Wednesday, December 9, 2015

Creativity & Connection. Thoughts about Allen Ginsberg & Elizabeth Gilbert's...Music

Great Literary Minds: Music and Connecting

Last week, I walked on a downtown Nashville sidewalk alongside Eat, Pray, Love author Elizabeth Gilbert. Well, me and about 487 other people, mostly women. We were walking to Hume Fogg High School, and we all wanted to hear what Ms. Gilbert had to say about creativity. Indeed, she’s a self-proclaimed expert: she is the author of Eat, Pray, Love, which was on the New York Times bestseller list for 3 years, and now she has written a book about creativity called Big Magic.

She’s a tremendously intelligent and humorous woman, and I laughed through her feel-good, conversational book talk. After all, I attended the program only because I wanted to hear her thoughts on creativity: where it comes from, what inspires it, what to do with it, and so on.

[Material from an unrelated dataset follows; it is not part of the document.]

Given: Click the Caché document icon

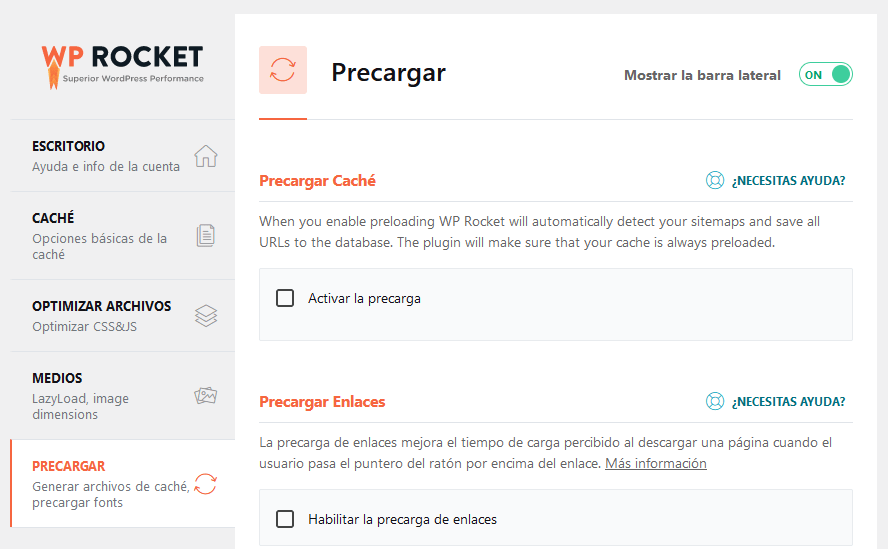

So at the end of the program, when she told the audience that she wouldn’t be able to meet and greet after her talk—I didn’t think twice about it. I’d had my fill, and I’d learned quite a lot. But she then told the audience that “music is the greatest connector” and she’d like to have a sing-along. So with her arms around the shoulders of her awkward-looking literary compatriots Jane Hamilton and Ann Pachett, she led a darkly alto version of John Denver’s “Take Me Home Country Roads.”

The audience obeyed (she had asked everyone to look at the lyrics on their devices, so many folks were hiding behind their screens), and we all stood up and humored Elizabeth. Some folks got into it. Some folks just mumbled, embarrassed.

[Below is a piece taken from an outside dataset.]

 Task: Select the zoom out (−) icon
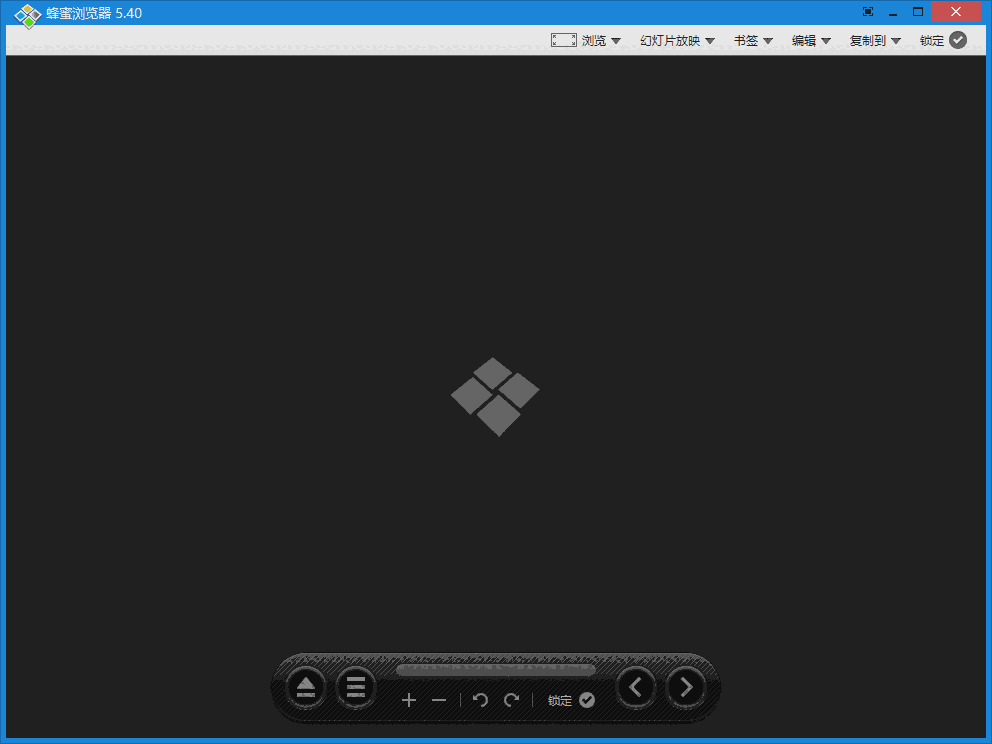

Was Gilbert trying to manufacture a “moment” with us? And was she doing it for herself (because she felt that we’d hate her for not doing a meet-and-greet)? Was she doing it for us? And…why did I even care?

Well, the moment struck a chord with me. It took me back, some twenty years, to an Allen Ginsberg performance I’d attended as a Birkenstock & bell-bottom clad, wide-eyed university student in Ann Arbor. I was a music and literature major, and along with my hippie, folkie, rootsy, band-mates (who were also literature majors), I would never have passed up the opportunity to see the great Beat poet.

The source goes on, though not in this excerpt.